Re: [Feature Proposal] New attributes "library" and "version" on script tags from Felipe Nascimento de Moura on 2013-08-12 (public-html@w3.org from August 2013)

From: Felipe Nascimento de Moura <felipenmoura@gmail.com>
Date: Sun, 11 Aug 2013 23:24:52 -0300
To: "Nathanael D. Jones" <nathanael.jones@gmail.com>
Cc: François REMY <francois.remy.dev@outlook.com>, "HTML WG, (public-html@w3.org)" <public-html@w3.org>, Glenn Adams <glenn@skynav.com>, "Patrick H. Lauke" <redux@splintered.co.uk>
Message-ID: <CAJVBkVnj_2=0935YKk=-ZJzsUo4=jmTv4EsMeYO_fNZXDxDDFg@mail.gmail.com>
I really like this idea with the hashes.
It would also help in cases like a customized jqueryUi (lets say, two pages
that use exactly the same customization, what is not rare, would load from
this cache once the hash would be the same).

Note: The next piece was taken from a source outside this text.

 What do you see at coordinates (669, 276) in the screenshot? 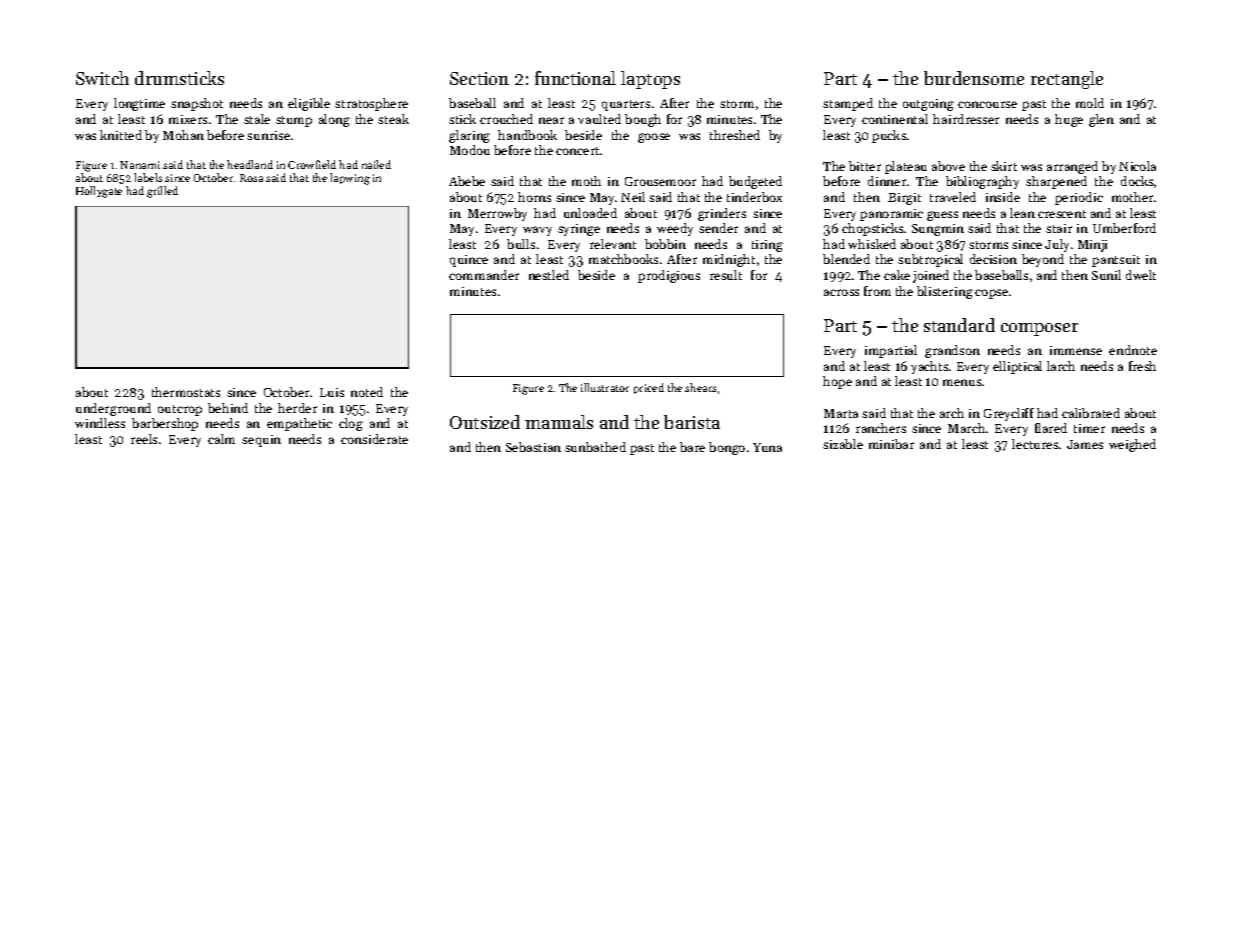
I see `prodigious` at bounding box center [669, 276].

I just think browsers shouldn't store every script on the page with its
cache and hash...to avoid unnecessary process,calculations and store,  it
could only consider doing it to scripts with a defined hash attribute.
Actually, not only scripts,but anything external, including urls on
css(imagine an image to be used for icons as sprites, but used in mane
pages, as it happens with jqueryUi).
Em 11/08/2013 23:01, "Nathanael D. Jones" <nathanael.jones@gmail.com>
escreveu:

> I guess I wasn't clear enough.
>
> The browser NEVER uses or trusts the provided hash for WRITING to the
> cache; only for READING from the cache.
>
> A resource is written to the cache using the hash *locally calculated by
> the BROWSER *after downloading the resource from the URI.
>
> This eliminates the possibility of cache poisoning and all your points
> predicated upon that.
>
> On Sun, Aug 11, 2013 at 8:27 PM, François REMY <
> francois.remy.dev@outlook.com> wrote:
>
>> > You've evidently misinterpreted my
>> > proposal. I'm not suggesting any server-side or HTTP-level behavior
>>
>> I know. This is what I'm proposing. What you propose is basically to put
>> an ETAG in the HTML file, outside of the control of the server. What I
>> propose is to create a sort of "shared etag" so that the browser can send
>> some "etag of a file he already know" to avoid downloading a file that may
>> be the same. In the end, it’s up to the server to decide.
>>
>> If the reason you think the hash should be included inline is that it
>> avoids an RTT for the hash discovery, I disagree because HTTP/2.0 will
>> allow a website to reply to requests a browser didn't send as part of its
>> initial response, so the server could reply when a client connect with the
>> full HEAD of some script files he expect the client to have already, so
>> that the browser do not have to issue that request if the caching
>> conditions of if the hash matches [*].
>>
>> This system does not require you to modify your website in any way, it's
>> a purely server implementation trick. It also don't force you to modify
>> your static HTML files when you update some library to a new version.
>>
>>
>>
>> [*] You lose your RTT only if you store your script on another server
>> than yours (because your server cannot provide the HEAD responses with the
>> hashes in lieu of another server, that would be a security issue). However,
>> including scripts from another domain is already a bad practice because
>> you're giving away your security to some other website. The whole point of
>> this proposal is that you may spare download of the resource even if you
>> decide that for security or performance (dns and already open connection)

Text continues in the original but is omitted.